Indigenous Peoples and Protected Areas: Conservation Through Self-Determination

Indigenous Peoples and Protected Areas: Conservation Through Self-Determination
Annual Meeting of the Association of American Geographers
Las Vegas, Nevada; March 22-27, 2009

Co-sponsored by the Indigenous Peoples Specialty Group, the Cultural and Political Ecology (CAPE) Specialty Group, and appropriate regional specialty groups
Session(s) organized and chaired by Stan Stevens, Associate Professor of Geography, Department of Geosciences, University of Massachusetts, Amherst 01003
Contact: sstevens@geo.umass.edu

Deadline to contact session chair with abstract: October 9, 2008
Conference registration and abstract deadline: October 16, 2008

Papers are invited for an AAG session on the interwoven politics and political ecologies of Indigenous rights and protected area-based conservation. This is the sixth consecutive year that the Indigenous Specialty Group has sponsored and organized such sessions at the AAG annual meetings. These sessions provide a continuing venue at the AAG for discussion of conservation, difference, and social justice and for analyses of the diverse political ecologies created by the establishment of protected areas by Indigenous peoples, states, and NGOs in Indigenous peoples' territories. Participants in this year's session are invited to join previous participants in contributing theoretical and case study chapters to an edited book. Both theoretical and case study contributions are welcome.

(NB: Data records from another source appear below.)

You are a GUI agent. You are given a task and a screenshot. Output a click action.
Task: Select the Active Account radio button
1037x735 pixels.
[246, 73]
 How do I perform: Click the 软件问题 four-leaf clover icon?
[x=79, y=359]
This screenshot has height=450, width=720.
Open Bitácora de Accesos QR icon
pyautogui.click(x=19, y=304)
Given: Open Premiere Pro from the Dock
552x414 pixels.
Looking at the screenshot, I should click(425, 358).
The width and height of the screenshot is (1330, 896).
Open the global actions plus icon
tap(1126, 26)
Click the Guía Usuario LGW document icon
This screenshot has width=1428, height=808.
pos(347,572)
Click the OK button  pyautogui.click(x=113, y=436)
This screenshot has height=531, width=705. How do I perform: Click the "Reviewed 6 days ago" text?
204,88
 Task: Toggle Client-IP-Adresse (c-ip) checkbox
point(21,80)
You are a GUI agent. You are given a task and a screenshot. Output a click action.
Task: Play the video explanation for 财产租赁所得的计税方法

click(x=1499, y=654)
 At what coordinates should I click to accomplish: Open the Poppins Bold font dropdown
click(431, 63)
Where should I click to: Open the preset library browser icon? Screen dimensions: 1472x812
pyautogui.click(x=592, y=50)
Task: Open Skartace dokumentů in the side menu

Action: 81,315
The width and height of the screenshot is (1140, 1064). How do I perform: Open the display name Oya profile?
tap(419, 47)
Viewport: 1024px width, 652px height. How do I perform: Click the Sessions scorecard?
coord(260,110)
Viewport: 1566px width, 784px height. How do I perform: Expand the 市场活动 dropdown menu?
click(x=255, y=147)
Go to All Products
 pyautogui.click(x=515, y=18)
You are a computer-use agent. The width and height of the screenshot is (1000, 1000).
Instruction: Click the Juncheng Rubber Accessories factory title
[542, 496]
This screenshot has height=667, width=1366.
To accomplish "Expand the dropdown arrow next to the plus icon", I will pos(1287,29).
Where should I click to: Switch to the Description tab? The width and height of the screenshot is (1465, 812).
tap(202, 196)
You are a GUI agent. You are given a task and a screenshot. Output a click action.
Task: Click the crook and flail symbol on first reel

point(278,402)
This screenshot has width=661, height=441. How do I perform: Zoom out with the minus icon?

The organizer is particularly interested in papers on the following topics:
  • New Paradigm Protected Areas. Establishment, operation, and effectiveness of inclusive, participatory, new paradigm protected areas. These may include diverse types of protected areas in which Indigenous peoples' land use and participation in management is recognized.
  • Critiques of Old Paradigm Protected Areas. Analyses of coercively imposed exclusionary "wilderness" or Yellowstone-model protected areas and "fortress conservation" from the standpoints of violations of human/indigenous rights; displacement; loss of access to and/or management of natural resources, cultural resources, and cultural sites; accompanying changes in land/water use and management; and consequent ecological change.
  • "Hand-backs," "Hand overs," and other Reconciliation and Restitution. Case studies of redress, compensation, or restitution for past injustices against Indigenous peoples caused by the creation or management of protected areas.
  • False Representations of "Progressive" Protected Areas. Analyses of protected areas which have inappropriately represented as participatory and community-based by states, intergovernmental agencies, or NGOs .
  • Rights-Based Conservation. Analyses of protected area governance and management in cases where this is explicitly based on recognition of constitutional, human, and/or Indigenous Rights.